Cosa si richiede. Riscrivi tutte le voci qui sotto sostituendo "Instruction" con "Task". Non modificare nient'altro.

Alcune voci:

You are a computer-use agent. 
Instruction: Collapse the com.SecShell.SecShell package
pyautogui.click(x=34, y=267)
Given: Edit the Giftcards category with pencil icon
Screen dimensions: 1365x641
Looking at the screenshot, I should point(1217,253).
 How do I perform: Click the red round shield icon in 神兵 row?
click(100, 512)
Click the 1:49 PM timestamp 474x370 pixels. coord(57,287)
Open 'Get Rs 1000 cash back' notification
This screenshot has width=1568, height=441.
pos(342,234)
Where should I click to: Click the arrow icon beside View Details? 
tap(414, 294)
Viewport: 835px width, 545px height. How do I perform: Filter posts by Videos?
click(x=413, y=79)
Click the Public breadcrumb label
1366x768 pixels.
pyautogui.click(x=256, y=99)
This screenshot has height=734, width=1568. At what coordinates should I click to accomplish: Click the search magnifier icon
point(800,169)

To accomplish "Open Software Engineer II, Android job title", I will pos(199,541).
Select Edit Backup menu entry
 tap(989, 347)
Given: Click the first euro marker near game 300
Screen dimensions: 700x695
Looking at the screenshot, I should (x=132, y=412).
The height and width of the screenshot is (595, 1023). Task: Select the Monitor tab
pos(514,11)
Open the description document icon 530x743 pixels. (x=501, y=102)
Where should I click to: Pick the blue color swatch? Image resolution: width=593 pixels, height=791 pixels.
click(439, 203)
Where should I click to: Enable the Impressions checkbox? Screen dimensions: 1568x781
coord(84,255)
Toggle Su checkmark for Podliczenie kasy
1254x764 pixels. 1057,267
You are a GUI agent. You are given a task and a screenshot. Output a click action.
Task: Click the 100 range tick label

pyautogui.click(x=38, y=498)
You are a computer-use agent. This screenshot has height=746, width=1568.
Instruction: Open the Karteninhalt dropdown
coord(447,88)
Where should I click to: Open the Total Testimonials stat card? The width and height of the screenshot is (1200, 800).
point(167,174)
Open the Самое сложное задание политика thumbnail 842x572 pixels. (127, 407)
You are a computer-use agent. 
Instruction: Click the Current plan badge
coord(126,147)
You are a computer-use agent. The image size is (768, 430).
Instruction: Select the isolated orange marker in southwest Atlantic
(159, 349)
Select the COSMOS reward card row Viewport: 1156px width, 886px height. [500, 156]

Problema risolto.
You are a computer-use agent. 
Task: Collapse the com.SecShell.SecShell package
pyautogui.click(x=34, y=267)
Given: Edit the Giftcards category with pencil icon
Screen dimensions: 1365x641
Looking at the screenshot, I should point(1217,253).
 How do I perform: Click the red round shield icon in 神兵 row?
click(100, 512)
Click the 1:49 PM timestamp 474x370 pixels. coord(57,287)
Open 'Get Rs 1000 cash back' notification
This screenshot has width=1568, height=441.
pos(342,234)
Where should I click to: Click the arrow icon beside View Details? 
tap(414, 294)
Viewport: 835px width, 545px height. How do I perform: Filter posts by Videos?
click(x=413, y=79)
Click the Public breadcrumb label
1366x768 pixels.
pyautogui.click(x=256, y=99)
This screenshot has height=734, width=1568. At what coordinates should I click to accomplish: Click the search magnifier icon
point(800,169)

To accomplish "Open Software Engineer II, Android job title", I will pos(199,541).
Select Edit Backup menu entry
 tap(989, 347)
Given: Click the first euro marker near game 300
Screen dimensions: 700x695
Looking at the screenshot, I should (x=132, y=412).
The height and width of the screenshot is (595, 1023). Task: Select the Monitor tab
pos(514,11)
Open the description document icon 530x743 pixels. (x=501, y=102)
Where should I click to: Pick the blue color swatch? Image resolution: width=593 pixels, height=791 pixels.
click(439, 203)
Where should I click to: Enable the Impressions checkbox? Screen dimensions: 1568x781
coord(84,255)
Toggle Su checkmark for Podliczenie kasy
1254x764 pixels. 1057,267
You are a GUI agent. You are given a task and a screenshot. Output a click action.
Task: Click the 100 range tick label

pyautogui.click(x=38, y=498)
You are a computer-use agent. This screenshot has height=746, width=1568.
Task: Open the Karteninhalt dropdown
coord(447,88)
Where should I click to: Open the Total Testimonials stat card? The width and height of the screenshot is (1200, 800).
point(167,174)
Open the Самое сложное задание политика thumbnail 842x572 pixels. (127, 407)
You are a computer-use agent. 
Task: Click the Current plan badge
coord(126,147)
You are a computer-use agent. The image size is (768, 430).
Task: Select the isolated orange marker in southwest Atlantic
(159, 349)
Select the COSMOS reward card row Viewport: 1156px width, 886px height. [500, 156]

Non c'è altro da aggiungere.